Outre la maîtrise et la régulation démographique qui s’impose, la nouvelle révolution du numérique va incontestablement contribuer à restreindre les déplacements, mais surtout permettre de stopper les politiques de densification urbaine et des concentrations dans et autour des grandes villes, pour encourager toute une nouvelle génération dite du « Big Data » à réinvestir des zones rurales aujourd’hui délaissées. Bien qu’il soit difficile aujourd’hui de prévoir les nouvelles activités que génèrera cette nouvelle révolution du numérique des mégas-données, comme il était impossible de prévoir dans les années 80 l’émergence des nouvelles activités des plateformes numériques dues à la création et au développement d’internet, on peut toutefois penser que de très nombreuses personnes travailleront à distance sur de nombreux paliers des activités générées par la nouvelle révolution numérique, sans avoir à effectuer les déplacements qu’ils font aujourd’hui. Ce qui va traduire un nouvel attrait des zones rurales où la qualité de vie est meilleure que dans les grandes zones urbaines.
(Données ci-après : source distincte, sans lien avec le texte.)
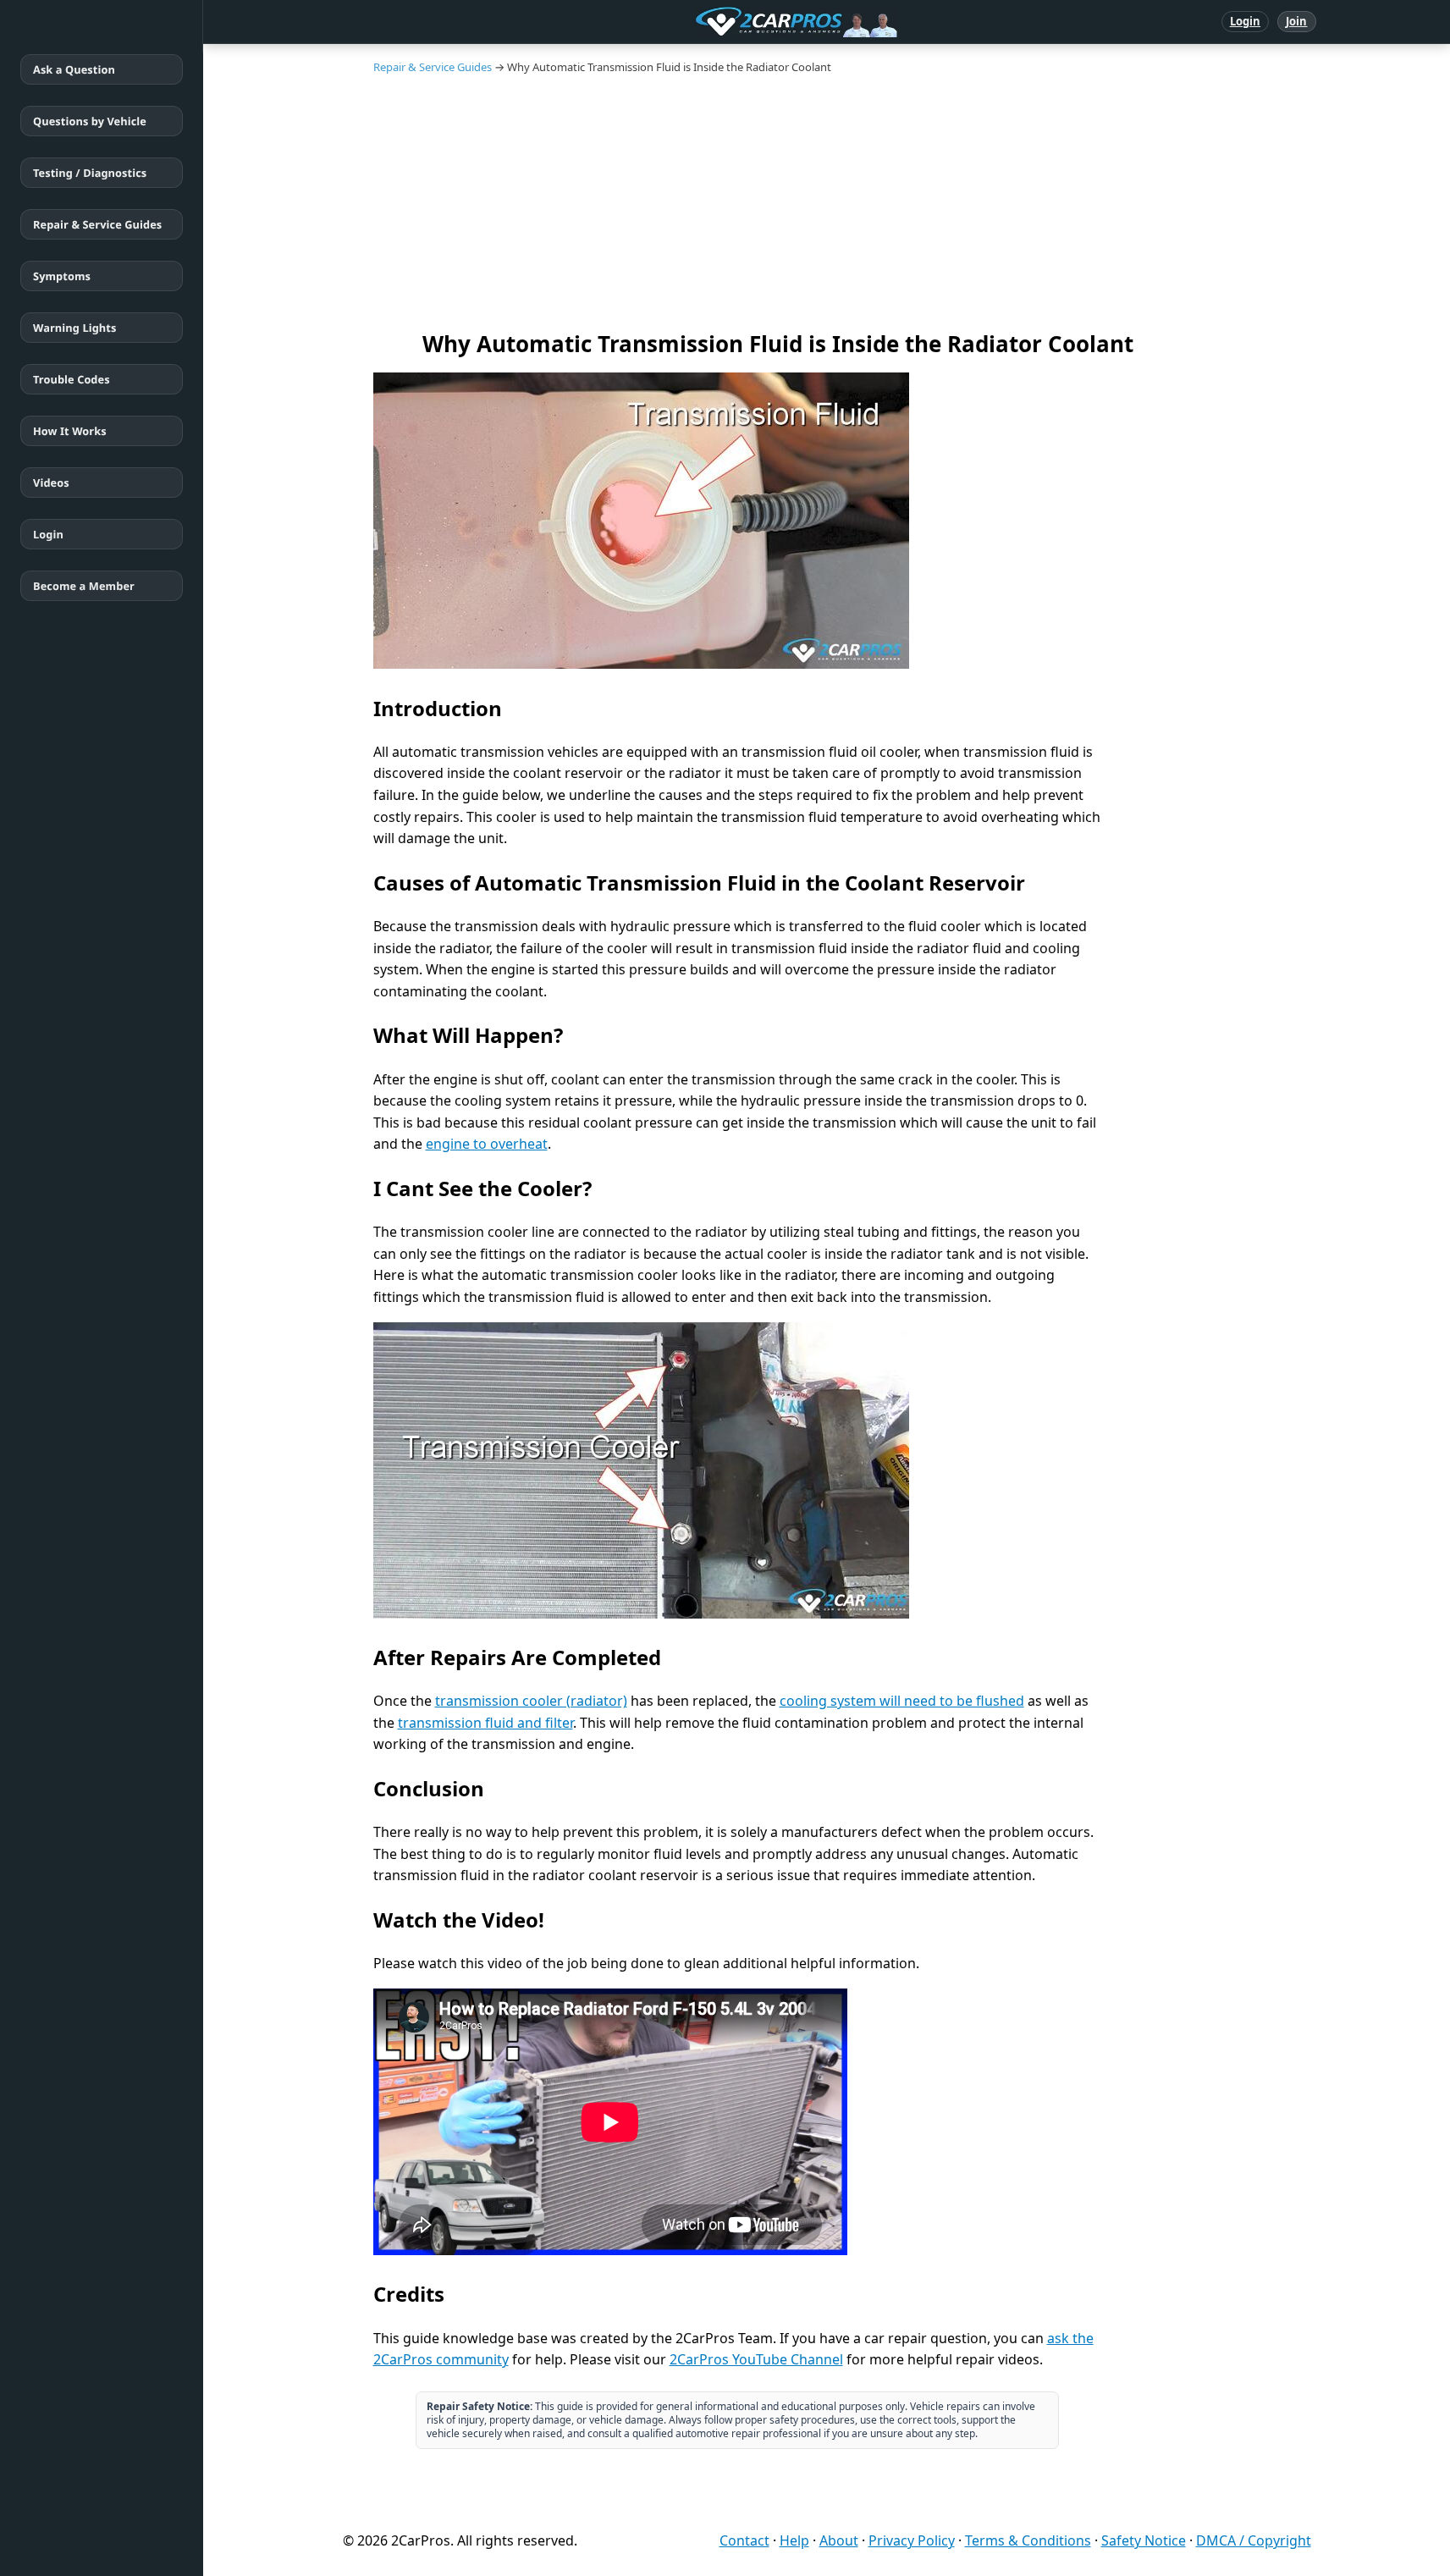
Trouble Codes (71, 379)
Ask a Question (74, 69)
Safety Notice (1143, 2540)
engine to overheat (487, 1143)
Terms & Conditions (1028, 2540)
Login (1245, 21)
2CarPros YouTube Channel (756, 2359)
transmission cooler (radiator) (531, 1700)
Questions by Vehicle (89, 121)
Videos (51, 482)
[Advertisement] (838, 201)
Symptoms (62, 276)
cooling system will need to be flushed (902, 1700)
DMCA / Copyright (1253, 2540)
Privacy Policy (911, 2540)
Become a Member (84, 585)
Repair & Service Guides (97, 224)
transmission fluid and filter (485, 1722)
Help (794, 2540)
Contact (744, 2540)
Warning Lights (74, 327)
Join (1296, 21)
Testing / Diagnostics (89, 172)
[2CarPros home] (708, 22)
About (838, 2540)
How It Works (70, 431)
Cela suppose la mise en place d’un maximum de desserte ferroviaire et complémentaire par cars pour assurer à ces populations des déplacements, les moins impactant possible pour l’environnement. Certes, cette évolution qui risque toutefois d’être confrontée à la problématique démographique ou les besoins en électricité vont croître démesurément, ainsi que les Terres Rares qui sont aussi une énergie venant du sous-sol. Sans terres rares, pas « d’intelligence artificielle », avec les guerres du pétrole, celles des terres rares en perspectives… Mais il s’agit d’un autre sujet qui ne peut être abordé ici.

L'ouverture à la concurrence résoudra-t-il le problème de l’endettement ?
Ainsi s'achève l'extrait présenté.